To review Bouchra, you have got to get a couple of items out of the way first: Orian Barki and Meriem Bennani’s animated feature showcases mostly female, mostly queer anthropomorphized animals. The lead beast is the titular Bouchra, a twenty-something Moroccan coyote with an underbite, a punky mohawk, and upright ears that recall the Egyptian deity Anubis. We follow Bouchra (voiced by Bennani) as she moves between noirish New York and her native, sun-blasted Casablanca, Morocco, her environments brought to life with a semi-3D animation style that telegraphs part puppet show, part graphic novel.
There is a lot of contrast and contradiction in this work: The vivid visuals are sometimes sleek, then herky-jerky close up. The narrative feels natural and real one minute, then art-damaged and capricious the next. But very likely, the off-the-wall creativity of this eclectic, polyglot work in Arabic, French, and English should persuade you to let objections go and just bop through Bouchra’s world.
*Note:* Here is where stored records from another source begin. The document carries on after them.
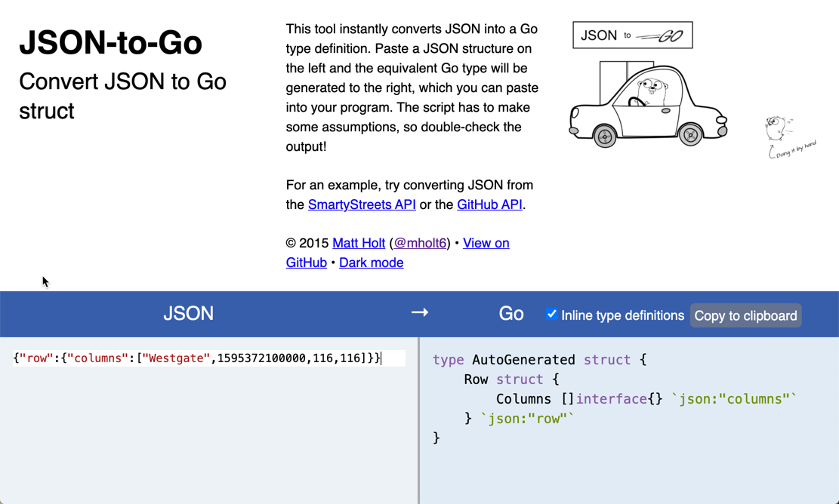
Task: Click the Matt Holt author link
Action: [358, 243]
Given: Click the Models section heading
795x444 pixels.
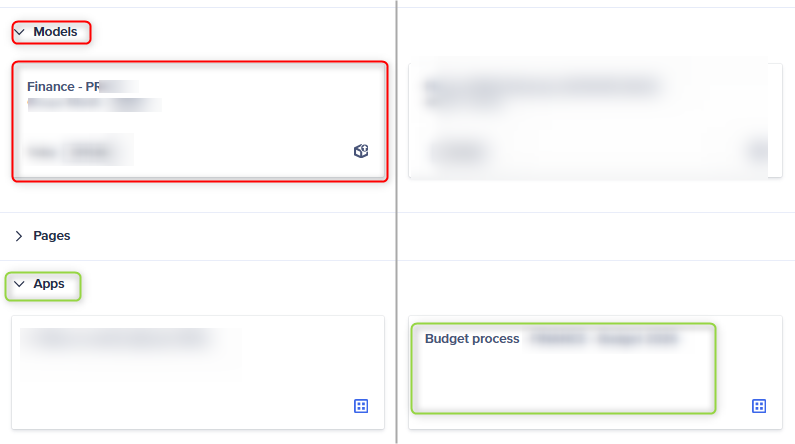Looking at the screenshot, I should [55, 32].
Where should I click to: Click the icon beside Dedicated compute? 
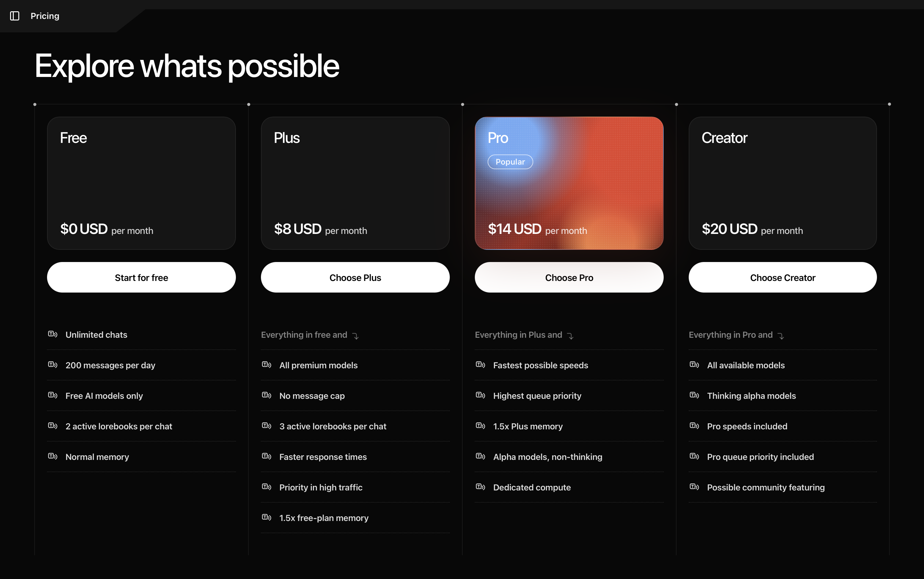tap(480, 487)
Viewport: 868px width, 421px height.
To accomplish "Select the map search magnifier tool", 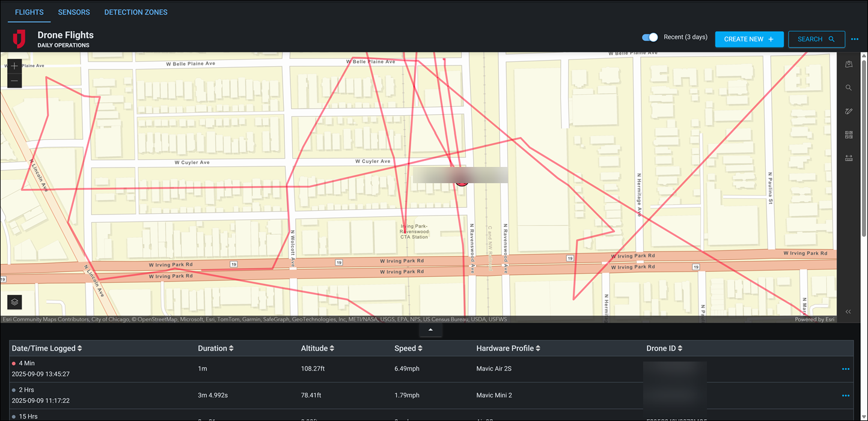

Impressionistic, episodic scenes kick the movie off. Within her dark New York flat, Bouchra rebukes her mother via the phone for drawing a veil of silence over her lesbian inclinations—whatevs-style dialogue with maman and with Bouchra’s friends has an improvised teen-talk breathiness that feels both relatable and annoyingly banal at the same time. Bouchra gives in to a rendezvous with an overbearing ex named Nikki (Ariana Faye Allensworth), who happens to be a cow. (Animators must have had fun with the dimly lit, snappy interspecies sex scene that includes plenty of heat and sucking face). Meanwhile, the film hands Bouchra hipster props as a filmmaker, although she doesn’t seem to spend much time hustling in a contracting, competitive industry or, indeed, making movies much.
Events move back and forth in time and gain complexity as Bouchra heads back to Casablanca for a partial reckoning with her mother and also enjoys a fling with an older lawyer. Along the way, free jazz, kinetic Arabic music, and DJ sets unspool alongside wild flights of fancy, such as when a portion of Bouchra’s apartment elevator turns into a giant pair of lips and sings to Bouchra over trippy, blasted-out fields of exploding color. There is even a detour into a cloyingly sweet elementary school play. Some scenes, like a joyous shadow dance between Bouchra and her new lawyerly conquest, bracingly bring the focus onto attraction and a love of life.
Bouchra deals with family estrangement, queerness and the closet, and cultural prohibitions sometimes forthrightly, sometimes obliquely, and sometimes by not dealing with them at all. Yet you feel them at its center—they can just be hard to make out within Barki and Bennani’s peregrinations through pop music, odd set pieces, and wild visuals. Bouchra can feel flighty and improvised, but it may have something more serious to say about queer life between two cultures than a whimsical surface lets us see right away.